FiveThirtyEight’s model reflects the U.S. Electoral College; the model simulates the presidential election in each state and then adds up the Electoral College delegates to see who would win the election. An extremely simplified way of thinking about these forecasting models is to think of it as drawing numbers from 1 to 100 from a bowl to decide the winner of each state, with each candidate getting numbers assigned to them according to the polls and other factors. In a state like Alabama, the model would assign something like 97 numbers to Trump and three to Biden, and the opposite in Virginia. In Ohio, it would give about 52 to Biden and 48 to Trump. The model then “draws” numbers for all states and tallies the delegates to determine the winner of the simulation. It runs this simulation 40,000 times and tallies the results. If Biden wins in 28,000 simulations, then the model reports Biden has a 70% chance of winning.
The FiveThirtyEight model is a bit more sophisticated than that, of course. It doesn’t run 50 completely independent simulations but instead accounts for links between state results.
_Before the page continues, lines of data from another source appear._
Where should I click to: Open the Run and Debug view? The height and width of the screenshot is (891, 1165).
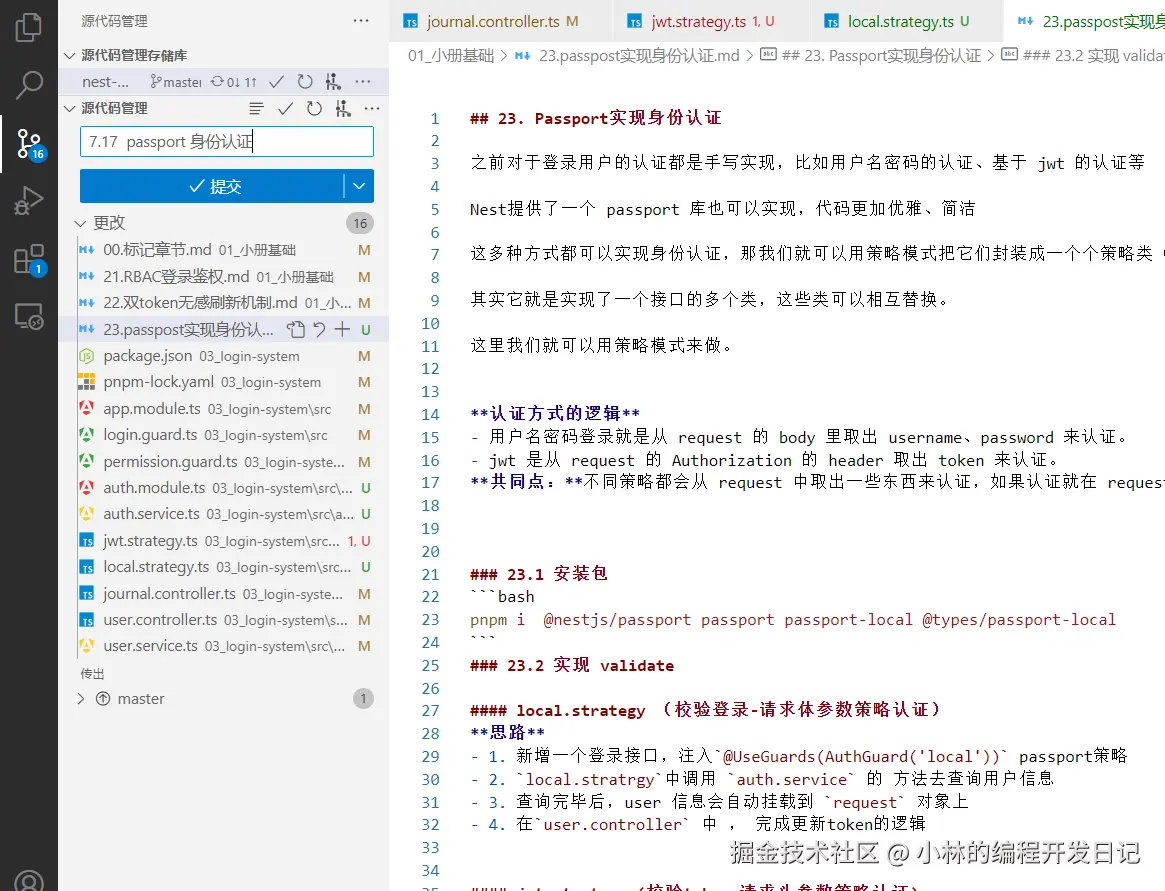pyautogui.click(x=29, y=198)
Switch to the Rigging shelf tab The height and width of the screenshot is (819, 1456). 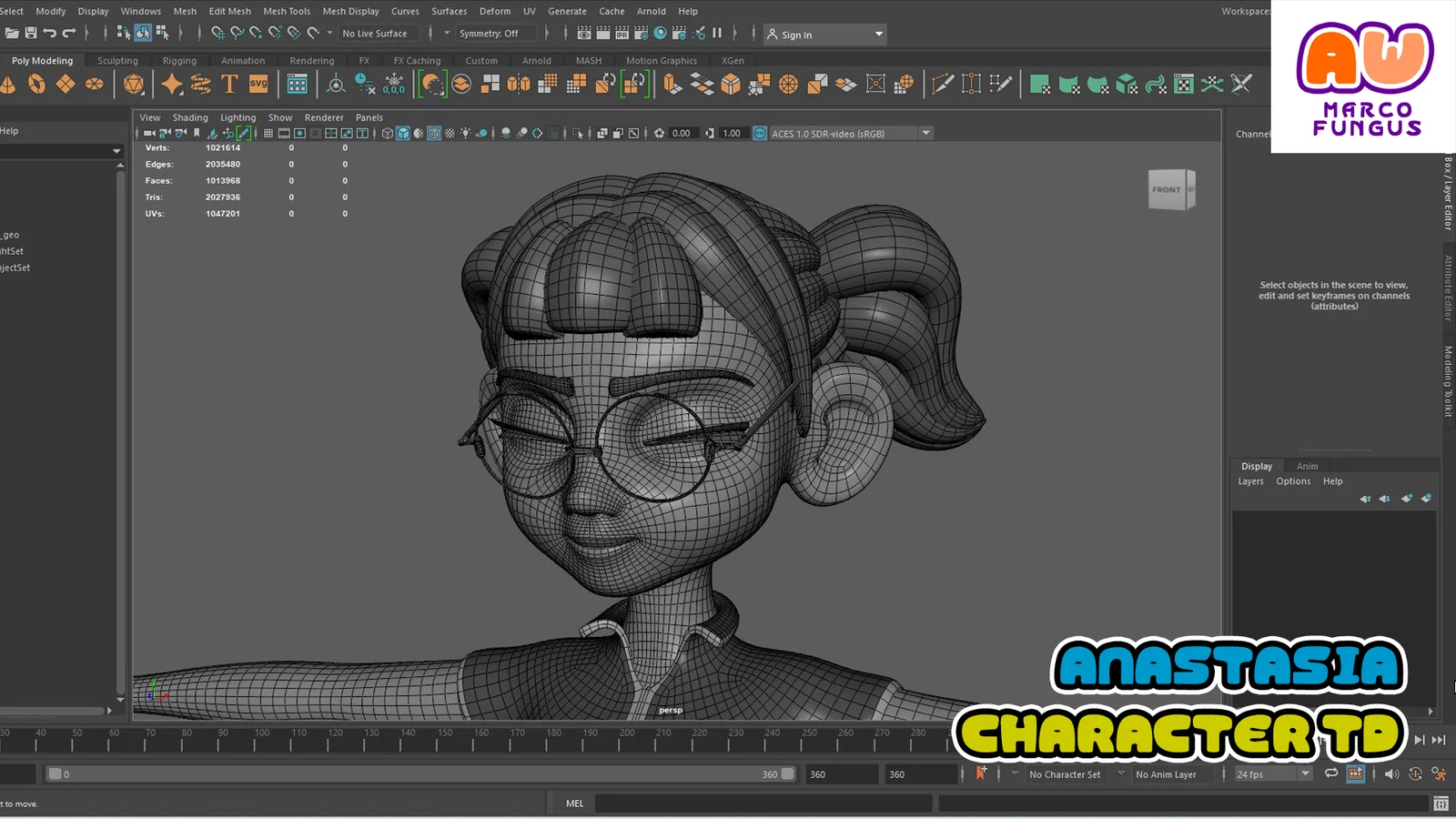179,61
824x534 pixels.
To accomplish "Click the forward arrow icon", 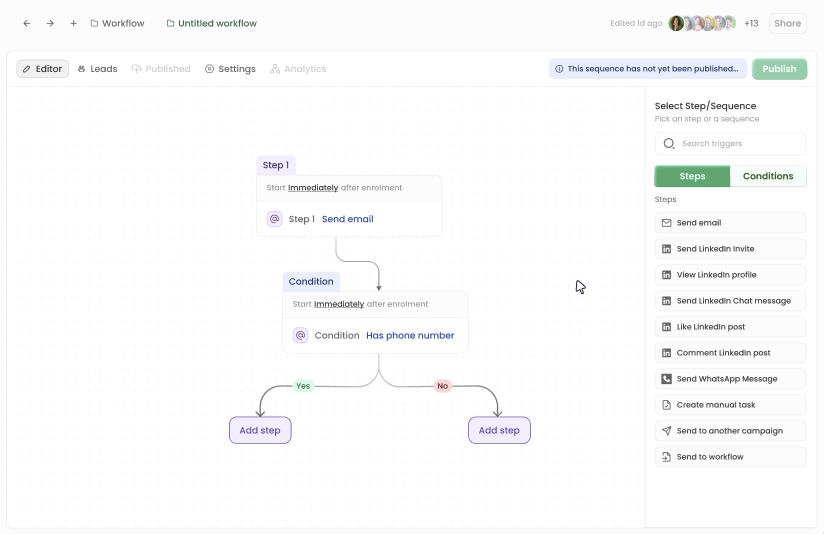I will (x=50, y=23).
For example, if Trump overperforms the polls in Ohio in one scenario, the model knows he’ll likely also overperform polls in neighboring states with similar demographic profiles, such as Pennsylvania. The model also tests random variations in several voting groups; for example, scenarios in which Biden does very well with white voters without college degrees, or Trump overperforms polls with African American voters.
Poll-Based Models Need Good Polls
Needless to say, models that use polls depend on poll quality. FiveThirtyEight’s model tests scenarios in which polls are wrong by random margins, too. But it can’t completely escape the impact of systematic errors in polls.
Even if the model accounts for polling errors, polls can be wrong in different directions and areas, with different impacts on the election outcome: it doesn’t only matter if polls are wrong but where they’re wrong. In 2016, Clinton overperformed the model estimates in 11 states—which, unluckily for her, were mostly solidly Democratic states—and underperformed the model in vital swing states in the Midwest. Had Clinton instead underperformed the model in Democratic states and overperformed in swing states, she would have won handily. To put it another way, it doesn’t matter much if polls in California, New York, and Alabama are way off—states where one candidate absolutely dominates—but if they’re way off in any direction in Pennsylvania, Michigan, and Florida, models can’t help us.
So We Shouldn’t Trust Polls and Models?
“Trust” is probably the wrong word to use when discussing polls. Electoral polls should be used to inform who’s favored and who’s not, and not attempt to make definitive predictions. Furthermore, timing matters, as polls can fail to capture changes in voters’ preferences late in the race, and even if they did, we might not have enough late polls to separate noise from true changes. People change their minds, and a poll could be “right” one day and be “wrong” hours later.
Sure, if a candidate is leading 70%-30% in twenty polls with large samples, their victory should be close to certain. But who cares about polls in 70-30 races; we are interested in polls in close races.
For close races, it’s good to always think probabilistically about polls and models, think of them as describing the likelihood of certain outcomes, and not predicting the final outcome with certainty, since elections are events with lots of uncertainty around them.